Ever since Swift was open sourced by Apple including a release for Linux, people speculated about why Apple would do this. The most popular theory was that Apple itself wanted to use Swift on the server. And these days, even for Apple — server equals Linux — hence the Linux release. As far as we know, much of Apple’s server infrastructure (at least the stores) is build on WebObjects — a technology that is showing its age (to put it mildly). Swift, as a language fully under Apple’s control, could be an obvious foundation for replacing WebObjects within Apple.
But until yesterday there was no server story from Cupertino at all, so the community stepped in:
Diversity is good, but some standardization in the community doesn’t hurt.
Luckily, there’s now going to be an official Server APIs project as part of Swift.org:
I played with Swift and read its spec. It’s a nice language. Especially if you’re coming from Objective-C, it’s a huge leap forward.
The question is — does a leap forward compared to Objective-C make it and interesting enough language to develop servers in, compared to the dozens of established alternatives? Or is the primary audience for it iOS Swift developers that can then do full-stack Swift development?

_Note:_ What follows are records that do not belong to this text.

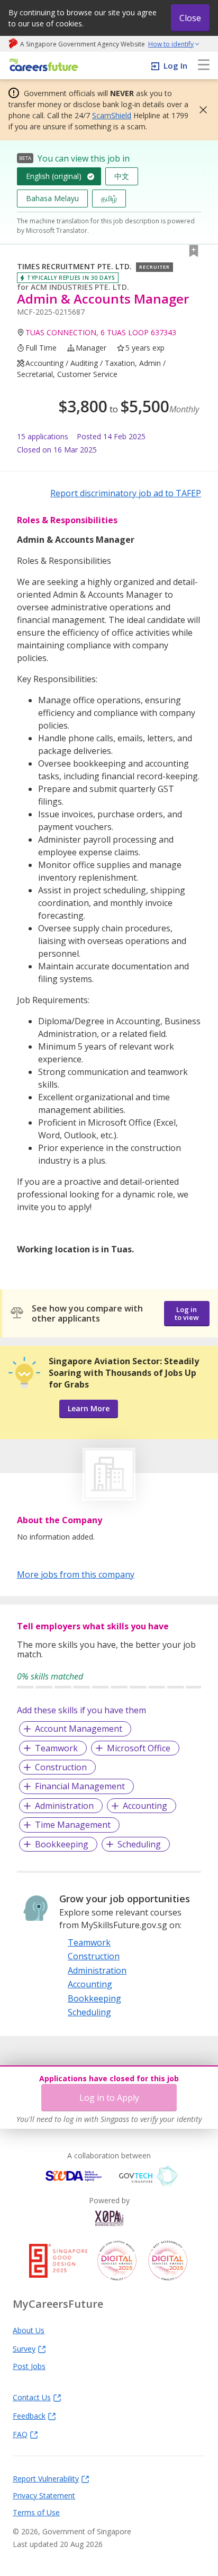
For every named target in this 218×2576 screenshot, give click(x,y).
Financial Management (80, 1786)
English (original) (53, 176)
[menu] (204, 65)
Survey (24, 2348)
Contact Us (32, 2397)
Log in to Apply (109, 2097)
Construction (61, 1767)
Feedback (29, 2415)
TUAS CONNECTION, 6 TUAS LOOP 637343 (100, 332)
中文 (121, 176)
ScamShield (111, 115)
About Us (28, 2330)
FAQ (20, 2434)
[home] (42, 66)
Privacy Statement (44, 2495)
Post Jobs (29, 2366)
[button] (200, 109)
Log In (175, 65)
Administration (64, 1805)
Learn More (89, 1408)
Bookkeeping (61, 1844)
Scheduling (139, 1844)
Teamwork (56, 1748)
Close (190, 18)
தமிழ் (109, 198)
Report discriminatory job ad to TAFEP (125, 493)
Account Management (78, 1728)
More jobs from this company (75, 1574)
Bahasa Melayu (52, 198)
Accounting (145, 1805)
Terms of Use (36, 2512)
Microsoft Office (138, 1748)
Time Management (73, 1824)
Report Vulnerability (46, 2478)
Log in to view (187, 1313)
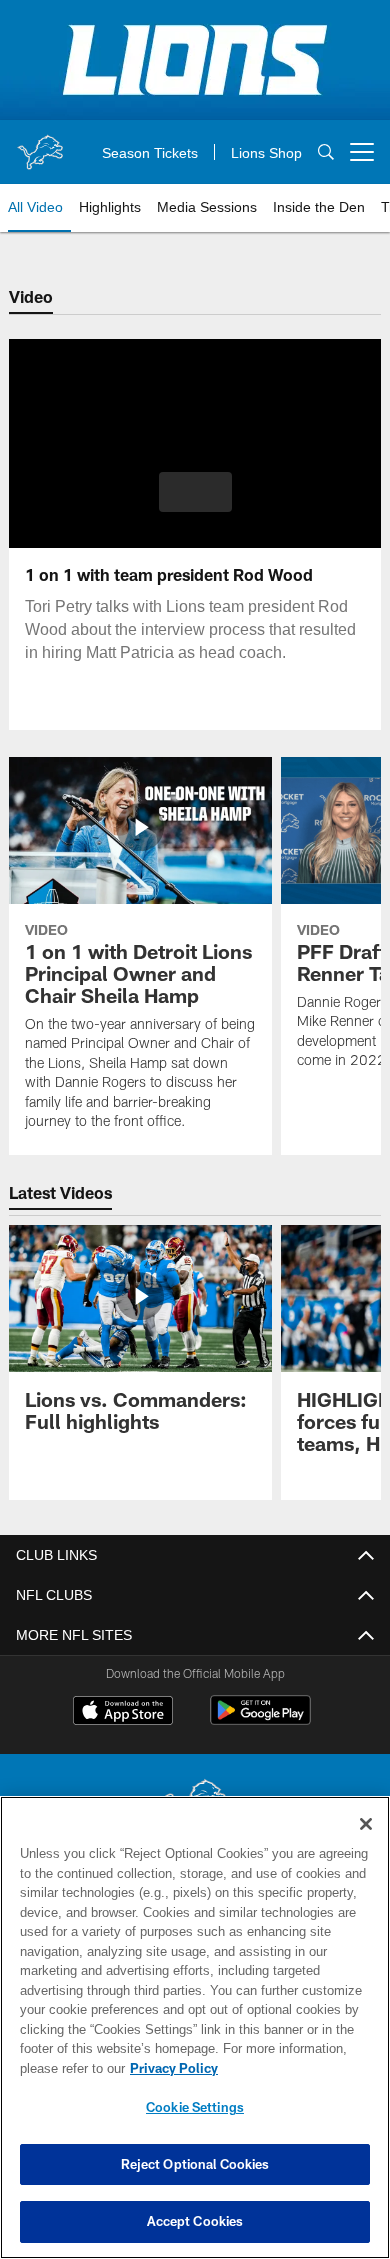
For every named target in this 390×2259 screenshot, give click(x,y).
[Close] (366, 1824)
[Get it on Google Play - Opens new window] (260, 1720)
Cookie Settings (195, 2107)
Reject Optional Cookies (195, 2164)
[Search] (326, 152)
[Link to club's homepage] (40, 144)
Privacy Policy (170, 2068)
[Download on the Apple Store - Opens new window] (123, 1713)
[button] (195, 492)
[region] (195, 2027)
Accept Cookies (195, 2221)
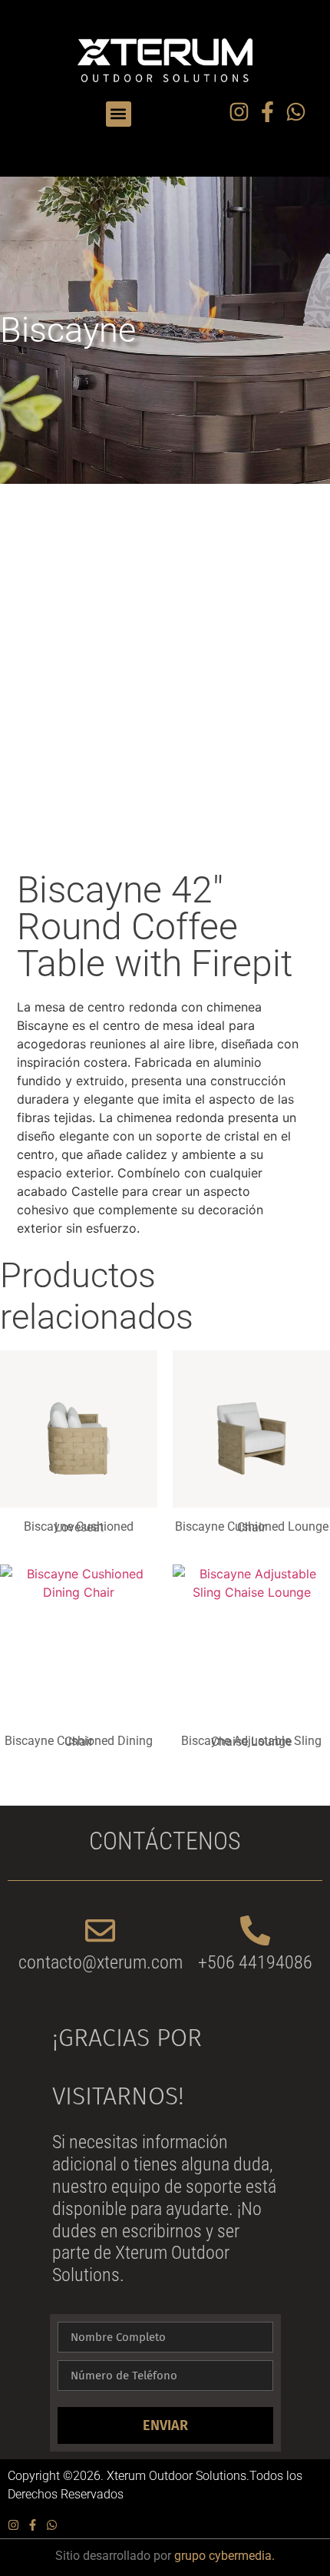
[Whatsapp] (295, 111)
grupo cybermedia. (224, 2555)
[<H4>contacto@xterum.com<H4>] (100, 1930)
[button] (118, 114)
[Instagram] (239, 111)
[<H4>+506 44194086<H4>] (255, 1930)
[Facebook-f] (267, 111)
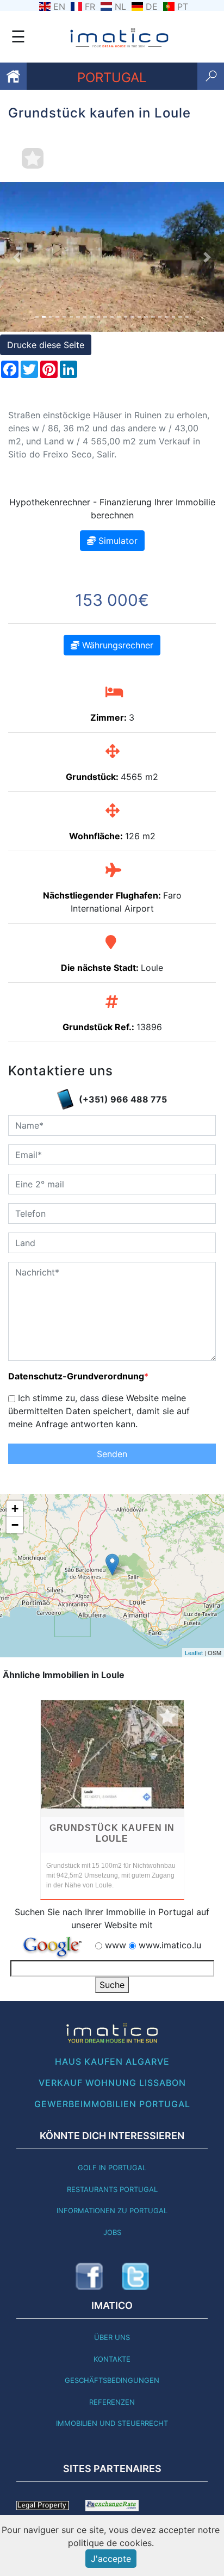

Of what I’ve seen of Swift, it’s a very nice, but not a simple language. I know Apple is pushing it as a “my first programming language” for education (with Swift Playgrounds on iPad) — it has good reasons to do so, but is it as simple as a language can be? No, because a certain amount of cruft needed to be introduced to make it interact seamlessly with “legacy” Cocoa and Objective-C code. And of course, that additional complexity is of zero help on the server.
Is that a big deal? I don’t know.
To be successful on the server, a ginormous amount of work is going to be required to bring the Swift server ecosystem up to par with its competition — Java, Ruby, Python, PHP, Node, Go, and even Rust.
There is already good support for Swift (through Objective-C) for many things, but much of it won’t work on the server, because of dependencies on Cocoa and the Objective-C runtime. As a result it’s actually pretty hard to find libraries today you can use with Swift on the server. IBM has a catalog. What’s up with IBM’s obsession with Swift by the way.
What will Swift’s edge be?
But even if the ecosystem matures, what would be the win of Swift over its alternatives?
As I see it — this is what makes it interesting for server development:
- It compiles to native, highly optimized code and doesn’t require a VM to run — so it’s fast and cheap in terms of memory usage.
- If you’re an iOS/Mac developer that already uses Swift for your iOS/Mac apps — you get to use the same language (although likely with different libraries) on the server and client. Full-stack Swift!
- It’s a modern language, and has many modern features like type inference, option types, automatic memory management (without a garbage collector), generic programming, string interpolation, functions as first-class objects, solid unicode support, etc.
We live in post thread-per-request world. Node.js is fully asynchronous and can handle thousands of concurrent requests easily, Go has channels and go-routines multiplexing multiple go-routines on a thread. Rust is close to the OS so only supports threads, but it can actually statically verify that no race conditions and other concurrency bugs can occur. Which is pretty wild.
So what’s Swift’s story here? At a language level it has none for now. Is Grand Central Dispatch a competitive answer on the server?
I’d say “no.”
There are some user-land libraries emerging that implement things like co-routines and channels in Swift, like Venice and Safe — but these things typically don’t interact well with existing “synchronous” APIs. There’s much to be said to have language (VM) level support (or at least strong conventions, like Node) for this thing these days (like Go and Erlang have).
But anyway, Swift on server is getting enough excitement to become a real thing. Let’s see if it will pick up outside the world of Apple believers.